Etwa 30 Prozent aller Frauen jenseits der Wechseljahre leidet unter Osteoporose.

Bei Osteoporose wird die Knochensubstanz immer weniger, bis der Knochen so schwach wird, dass er schon durch kleine Belastungen bricht.

Die Folge sind häufige Knochenbrüche, vor allem im Bereich der Wirbel und Oberschenkelhals. Durch mehrfache Wirbelbrüche kann es zu starken Schmerzen und zu einem sogenannten Witwenbuckel kommen. Ein Oberschenkelhals-Bruch führt nicht selten zu einer dauerhaften Gehbehinderung.

Einer Osteoporose geht meistens jahrelang eine sogenannte Osteopenie voraus, bei der die Knochensubstanz allmählich immer dünner wird. Die Osteopenie geht dann nach und nach in eine Osteoporose über.

Erstaunlicherweise beginnt das Schwinden der Knochensubstanz häufig schon ab 30. Das ist ein Alter, in dem noch jede Menge Östrogen produziert wird. Die Progesteron-Produktion lässt jedoch oft schon ab 30 allmählich nach, vor allem, wenn es hin und wieder zu Zyklen ohne Eisprung kommt.
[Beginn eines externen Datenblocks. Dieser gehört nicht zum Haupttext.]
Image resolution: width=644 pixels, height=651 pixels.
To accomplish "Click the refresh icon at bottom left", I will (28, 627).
Während der Wechseljahre findet dann für wenige Jahre ein beschleunigter Knochenabbau statt. Anschließend werden die Knochen wieder mit der gleichen Rate wie vor den Wechseljahren abgebaut.
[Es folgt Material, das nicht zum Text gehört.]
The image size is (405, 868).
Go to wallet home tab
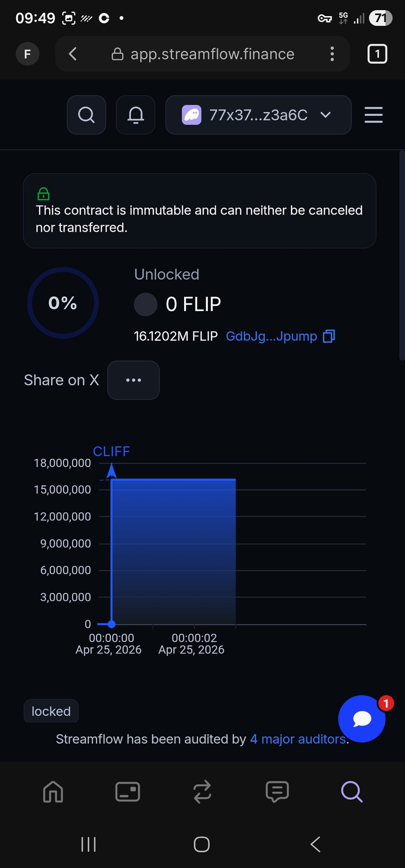[x=53, y=792]
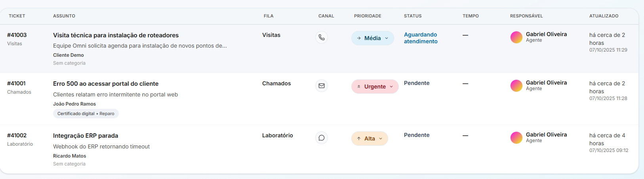Image resolution: width=644 pixels, height=179 pixels.
Task: Click the "Aguardando atendimento" status link
Action: 421,38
Dieser Verlauf des Schwindens der Knochensubstanz deutet viel eher auf eine Verbindung mit dem schwindenden Progesteron hin als auf eine eindeutige Korrelation zum Östrogenspiegel.

Wirkung der Hormone auf die Knochensubstanz

Östrogen verhindert den Abbau der Knochensubstanz. Das wird auch Hemmung der Osteoklasten-Aktivität genannt. Die Osteoklasten sind Zellen, die die Knochen abbauen.

Diese Wirkung hält jedoch nur für etwa fünf Jahre an. Danach werden die Knochen etwa gleich schnell abgebaut wie ohne Östrogenzufuhr. Man kann die Osteoporose also nur um diese fünf Jahre hinauszögern, nicht etwa verhindern.

Progesteron fördert jedoch den Aufbau neuer Knochensubstanz. Es regt die Osteoblasten-Aktivität an. Osteoblasten sind Zellen, die die Knochen aufbauen.

Diese neue Knochensubstanz kann dann genau so gut und so lange wie frischer Knochen in der Jugend ihren Dienst tun.

Progesteron kann einer Osteoporose also erheblich besser entgegenwirken als eine Östrogenbehandlung.

Behandlung der Osteoporose

Am besten erfolgt die Behandlung oder Vorbeugung der Osteoporose auf mehrfache Weise, um die Wirkung zu optimieren.

Besonders wirksam ist eine Behandlung mit natürlichem Progesteron. Dadurch wird neue Knochenmasse aufgebaut. Für diesen Einsatzzweck macht die Progesteron-Behandlung auch nach den Wechseljahren noch Sinn.

Sehr wichtig ist auch regelmäßige Bewegung bei der Osteoporose-Behandlung. Bewegung regt den Körper dazu an, auf natürliche Weise die Knochensubstanz zu verstärken. Bei ausgeprägter Osteoporose sollte man jedoch auf riskante Sportarten verzichten, um Knochenbrüche zu vermeiden.

Außerdem sollte man sich regelmäßig dem Sonnenlicht aussetzen, damit genügend Vitamin D vom Körper gebildet werden kann.

Bei der Ernährung sollte man auch ausreichend Calcium-Zufuhr (durch Milchprodukte) und genug Gemüse achten.